# Raw data
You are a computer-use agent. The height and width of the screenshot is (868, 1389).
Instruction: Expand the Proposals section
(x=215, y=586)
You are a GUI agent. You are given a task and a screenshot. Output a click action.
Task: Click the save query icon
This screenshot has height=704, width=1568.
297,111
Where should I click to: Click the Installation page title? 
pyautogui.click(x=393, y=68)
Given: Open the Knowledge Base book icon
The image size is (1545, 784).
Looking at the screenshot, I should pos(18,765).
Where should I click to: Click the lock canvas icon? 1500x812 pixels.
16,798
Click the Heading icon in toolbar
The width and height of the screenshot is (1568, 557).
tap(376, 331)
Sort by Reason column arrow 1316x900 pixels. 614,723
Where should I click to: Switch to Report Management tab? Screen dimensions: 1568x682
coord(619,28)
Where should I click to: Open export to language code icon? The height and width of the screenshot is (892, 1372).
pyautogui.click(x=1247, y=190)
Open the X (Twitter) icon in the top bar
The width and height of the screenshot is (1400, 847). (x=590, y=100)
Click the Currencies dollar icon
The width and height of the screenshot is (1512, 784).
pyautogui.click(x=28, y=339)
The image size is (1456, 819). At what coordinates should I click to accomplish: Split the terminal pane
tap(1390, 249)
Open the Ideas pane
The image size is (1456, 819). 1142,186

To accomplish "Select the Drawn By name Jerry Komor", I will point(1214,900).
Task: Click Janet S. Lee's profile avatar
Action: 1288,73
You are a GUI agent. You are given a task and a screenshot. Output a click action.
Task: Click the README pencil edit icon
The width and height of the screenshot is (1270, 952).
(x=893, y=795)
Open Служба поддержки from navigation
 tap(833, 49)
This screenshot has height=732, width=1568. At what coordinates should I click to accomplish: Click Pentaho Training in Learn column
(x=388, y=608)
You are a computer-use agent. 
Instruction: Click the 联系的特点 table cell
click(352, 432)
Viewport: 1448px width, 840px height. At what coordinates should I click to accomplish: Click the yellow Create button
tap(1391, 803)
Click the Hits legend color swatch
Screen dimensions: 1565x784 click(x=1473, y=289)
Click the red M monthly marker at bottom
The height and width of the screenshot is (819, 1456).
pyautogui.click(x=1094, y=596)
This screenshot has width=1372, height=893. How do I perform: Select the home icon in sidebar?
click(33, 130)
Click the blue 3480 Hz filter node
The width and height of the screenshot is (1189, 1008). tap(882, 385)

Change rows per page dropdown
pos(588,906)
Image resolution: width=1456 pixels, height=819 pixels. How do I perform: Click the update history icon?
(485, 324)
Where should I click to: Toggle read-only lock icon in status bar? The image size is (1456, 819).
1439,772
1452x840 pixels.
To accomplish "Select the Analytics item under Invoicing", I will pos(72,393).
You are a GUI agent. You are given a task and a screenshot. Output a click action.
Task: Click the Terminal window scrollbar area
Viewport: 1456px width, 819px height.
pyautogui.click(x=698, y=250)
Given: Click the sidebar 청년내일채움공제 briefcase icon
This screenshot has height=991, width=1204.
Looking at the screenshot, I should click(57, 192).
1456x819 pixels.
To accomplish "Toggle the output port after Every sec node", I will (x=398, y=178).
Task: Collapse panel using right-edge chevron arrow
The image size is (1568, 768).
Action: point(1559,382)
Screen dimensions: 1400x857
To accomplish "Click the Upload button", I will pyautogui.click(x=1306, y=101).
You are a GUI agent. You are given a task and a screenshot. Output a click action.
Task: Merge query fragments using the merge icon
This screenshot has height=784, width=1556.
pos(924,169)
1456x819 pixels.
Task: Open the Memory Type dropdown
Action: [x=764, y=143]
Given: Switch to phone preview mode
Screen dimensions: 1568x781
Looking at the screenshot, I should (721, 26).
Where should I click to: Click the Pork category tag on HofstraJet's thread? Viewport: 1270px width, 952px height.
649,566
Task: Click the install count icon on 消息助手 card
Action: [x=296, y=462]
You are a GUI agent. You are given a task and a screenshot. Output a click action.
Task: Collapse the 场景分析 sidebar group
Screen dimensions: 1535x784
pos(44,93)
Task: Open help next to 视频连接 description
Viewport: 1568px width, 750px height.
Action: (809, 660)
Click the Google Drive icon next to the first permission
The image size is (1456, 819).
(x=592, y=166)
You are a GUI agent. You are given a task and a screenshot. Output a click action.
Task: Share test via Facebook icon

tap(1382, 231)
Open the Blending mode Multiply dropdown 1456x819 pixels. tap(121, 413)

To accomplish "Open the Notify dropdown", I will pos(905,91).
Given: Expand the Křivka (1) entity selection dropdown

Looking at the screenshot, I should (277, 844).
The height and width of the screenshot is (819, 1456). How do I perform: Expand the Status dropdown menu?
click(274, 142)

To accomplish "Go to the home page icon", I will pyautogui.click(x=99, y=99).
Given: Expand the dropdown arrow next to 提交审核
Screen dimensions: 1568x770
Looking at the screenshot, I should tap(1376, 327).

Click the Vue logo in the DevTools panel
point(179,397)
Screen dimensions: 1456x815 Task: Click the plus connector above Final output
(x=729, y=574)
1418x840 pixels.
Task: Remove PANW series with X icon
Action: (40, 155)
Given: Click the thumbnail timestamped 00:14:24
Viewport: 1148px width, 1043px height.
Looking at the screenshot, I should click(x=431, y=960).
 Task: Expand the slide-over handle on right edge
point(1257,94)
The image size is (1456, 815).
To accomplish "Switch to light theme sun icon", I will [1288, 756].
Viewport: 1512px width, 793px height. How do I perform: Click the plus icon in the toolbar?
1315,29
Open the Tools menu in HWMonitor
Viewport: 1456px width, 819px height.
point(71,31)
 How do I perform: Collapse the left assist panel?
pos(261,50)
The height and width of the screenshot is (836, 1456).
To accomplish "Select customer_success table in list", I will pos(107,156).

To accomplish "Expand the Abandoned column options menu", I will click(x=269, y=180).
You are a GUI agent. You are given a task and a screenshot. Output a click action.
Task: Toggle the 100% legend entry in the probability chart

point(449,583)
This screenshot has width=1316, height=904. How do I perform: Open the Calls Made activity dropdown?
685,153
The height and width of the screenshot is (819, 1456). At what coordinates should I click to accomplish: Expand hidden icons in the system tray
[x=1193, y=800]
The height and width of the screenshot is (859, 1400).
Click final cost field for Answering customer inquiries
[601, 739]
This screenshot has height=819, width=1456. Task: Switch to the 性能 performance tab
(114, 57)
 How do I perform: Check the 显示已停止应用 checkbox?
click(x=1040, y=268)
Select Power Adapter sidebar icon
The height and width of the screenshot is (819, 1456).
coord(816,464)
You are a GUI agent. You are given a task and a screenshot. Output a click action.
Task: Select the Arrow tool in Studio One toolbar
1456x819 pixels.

# Exercise
Copy each line of the records that contains the word "mode".

# Result of this exercise
Given: Switch to phone preview mode
Open the Blending mode Multiply dropdown 1456x819 pixels. tap(121, 413)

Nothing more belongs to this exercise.